### Work instruction
Copy out all the entries shown below, exactly as they appear.

########################################

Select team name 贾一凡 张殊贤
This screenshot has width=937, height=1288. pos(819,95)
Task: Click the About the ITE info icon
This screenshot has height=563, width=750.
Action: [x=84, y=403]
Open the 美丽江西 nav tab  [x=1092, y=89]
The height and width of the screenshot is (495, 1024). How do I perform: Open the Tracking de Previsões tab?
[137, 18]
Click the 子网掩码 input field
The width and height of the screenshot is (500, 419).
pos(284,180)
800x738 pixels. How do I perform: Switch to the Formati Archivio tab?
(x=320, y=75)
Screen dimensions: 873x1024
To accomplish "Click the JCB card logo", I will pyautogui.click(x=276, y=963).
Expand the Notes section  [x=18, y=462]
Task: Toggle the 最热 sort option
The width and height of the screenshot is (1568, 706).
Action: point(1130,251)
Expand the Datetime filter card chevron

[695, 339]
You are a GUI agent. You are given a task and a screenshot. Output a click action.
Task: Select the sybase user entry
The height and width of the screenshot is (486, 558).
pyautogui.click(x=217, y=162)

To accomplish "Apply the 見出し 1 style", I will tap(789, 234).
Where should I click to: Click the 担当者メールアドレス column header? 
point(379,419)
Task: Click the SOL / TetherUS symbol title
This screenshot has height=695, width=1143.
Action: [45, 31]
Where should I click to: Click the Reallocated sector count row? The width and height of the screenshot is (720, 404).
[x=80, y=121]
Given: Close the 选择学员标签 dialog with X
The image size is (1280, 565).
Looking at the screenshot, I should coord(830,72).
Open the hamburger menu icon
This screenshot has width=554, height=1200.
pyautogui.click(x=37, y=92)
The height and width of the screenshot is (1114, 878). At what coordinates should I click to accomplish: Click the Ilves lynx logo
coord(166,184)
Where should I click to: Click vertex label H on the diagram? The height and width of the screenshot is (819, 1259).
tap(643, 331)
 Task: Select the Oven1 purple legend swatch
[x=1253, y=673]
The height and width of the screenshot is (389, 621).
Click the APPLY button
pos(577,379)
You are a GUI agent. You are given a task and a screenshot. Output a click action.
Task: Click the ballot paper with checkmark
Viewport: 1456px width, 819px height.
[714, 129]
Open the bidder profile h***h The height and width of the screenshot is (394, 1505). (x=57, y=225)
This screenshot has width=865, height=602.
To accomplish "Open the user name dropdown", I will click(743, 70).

########################################

### Answer for the task
Select team name 贾一凡 张殊贤
This screenshot has width=937, height=1288. pos(819,95)
Task: Click the About the ITE info icon
This screenshot has height=563, width=750.
Action: [x=84, y=403]
Open the 美丽江西 nav tab  [x=1092, y=89]
The height and width of the screenshot is (495, 1024). How do I perform: Open the Tracking de Previsões tab?
[137, 18]
Click the 子网掩码 input field
The width and height of the screenshot is (500, 419).
pos(284,180)
800x738 pixels. How do I perform: Switch to the Formati Archivio tab?
(x=320, y=75)
Screen dimensions: 873x1024
To accomplish "Click the JCB card logo", I will pyautogui.click(x=276, y=963).
Expand the Notes section  [x=18, y=462]
Task: Toggle the 最热 sort option
The width and height of the screenshot is (1568, 706).
Action: point(1130,251)
Expand the Datetime filter card chevron

[695, 339]
You are a GUI agent. You are given a task and a screenshot. Output a click action.
Task: Select the sybase user entry
The height and width of the screenshot is (486, 558).
pyautogui.click(x=217, y=162)

To accomplish "Apply the 見出し 1 style", I will tap(789, 234).
Where should I click to: Click the 担当者メールアドレス column header? 
point(379,419)
Task: Click the SOL / TetherUS symbol title
This screenshot has height=695, width=1143.
Action: [45, 31]
Where should I click to: Click the Reallocated sector count row? The width and height of the screenshot is (720, 404).
[x=80, y=121]
Given: Close the 选择学员标签 dialog with X
The image size is (1280, 565).
Looking at the screenshot, I should coord(830,72).
Open the hamburger menu icon
This screenshot has width=554, height=1200.
pyautogui.click(x=37, y=92)
The height and width of the screenshot is (1114, 878). At what coordinates should I click to accomplish: Click the Ilves lynx logo
coord(166,184)
Where should I click to: Click vertex label H on the diagram? The height and width of the screenshot is (819, 1259).
tap(643, 331)
 Task: Select the Oven1 purple legend swatch
[x=1253, y=673]
The height and width of the screenshot is (389, 621).
Click the APPLY button
pos(577,379)
You are a GUI agent. You are given a task and a screenshot. Output a click action.
Task: Click the ballot paper with checkmark
Viewport: 1456px width, 819px height.
[714, 129]
Open the bidder profile h***h The height and width of the screenshot is (394, 1505). (x=57, y=225)
This screenshot has width=865, height=602.
To accomplish "Open the user name dropdown", I will click(743, 70).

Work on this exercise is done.